--- WORK ITEM ---
Repeat the listing below exactly from the line with "Task: Open the 打开 button split dropdown arrow" through its last line. Skip every picture.

▬▬▬▬▬▬▬▬▬▬

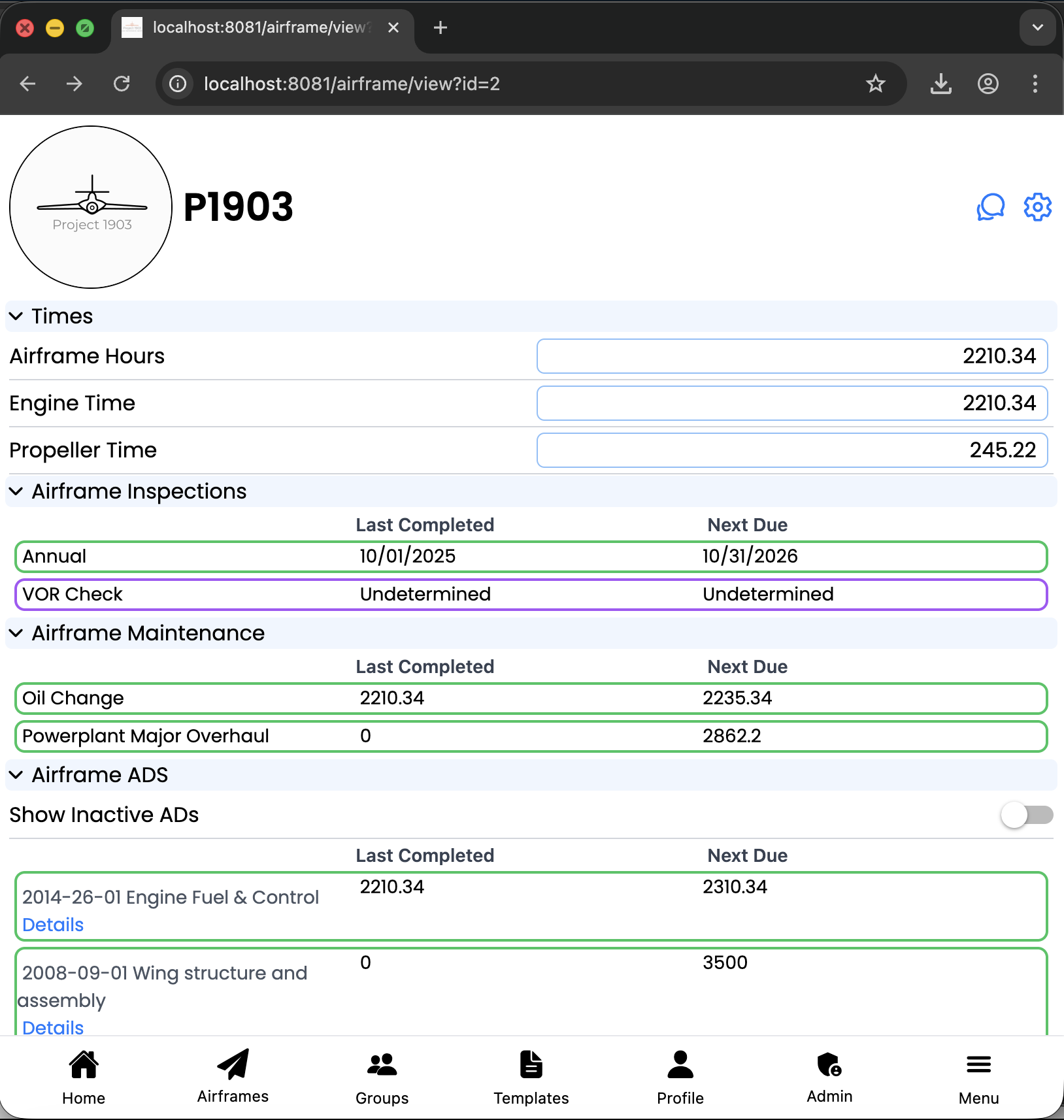The width and height of the screenshot is (1064, 1120).
Task: Collapse the Airframe Inspections section
Action: (16, 491)
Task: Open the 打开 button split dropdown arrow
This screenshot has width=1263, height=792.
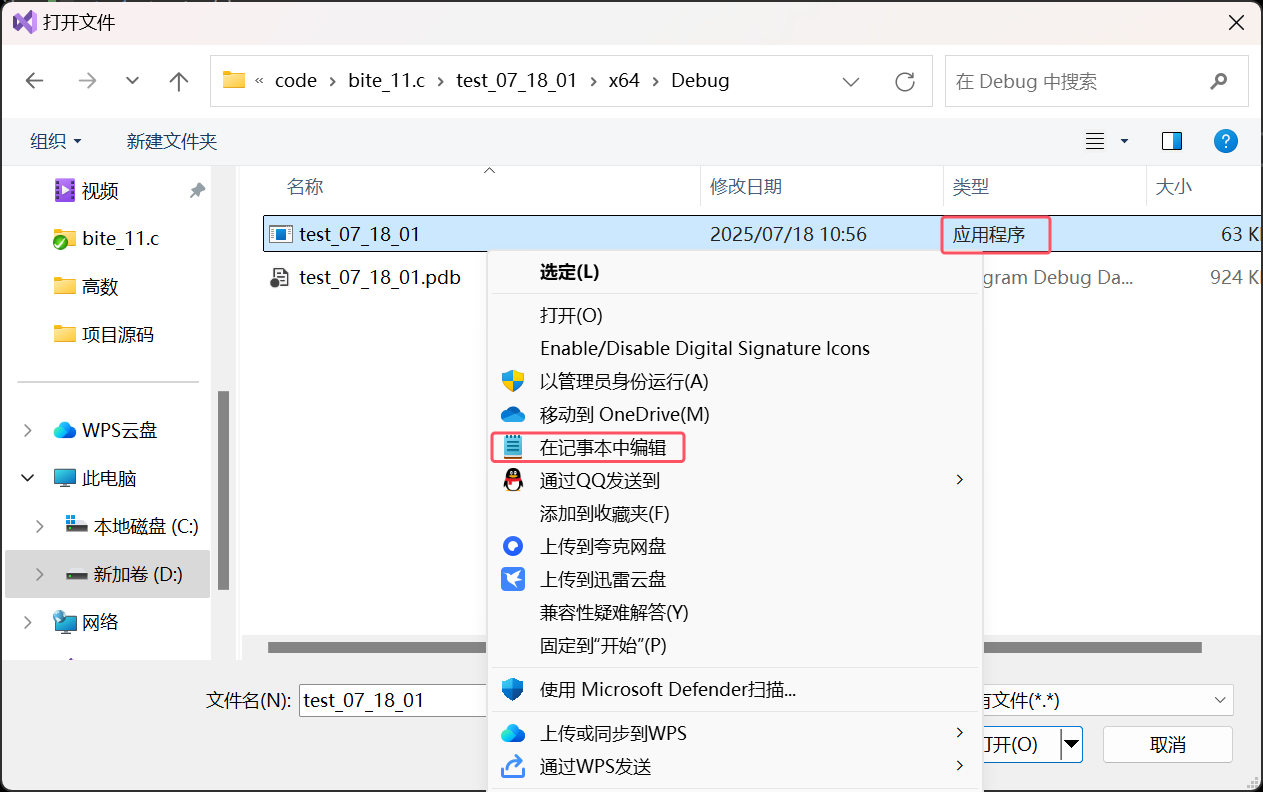Action: click(x=1069, y=744)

▬▬▬▬▬▬▬▬▬▬

--- TASK RESULT ---
Task: Open the 打开 button split dropdown arrow
This screenshot has width=1263, height=792.
Action: click(x=1069, y=744)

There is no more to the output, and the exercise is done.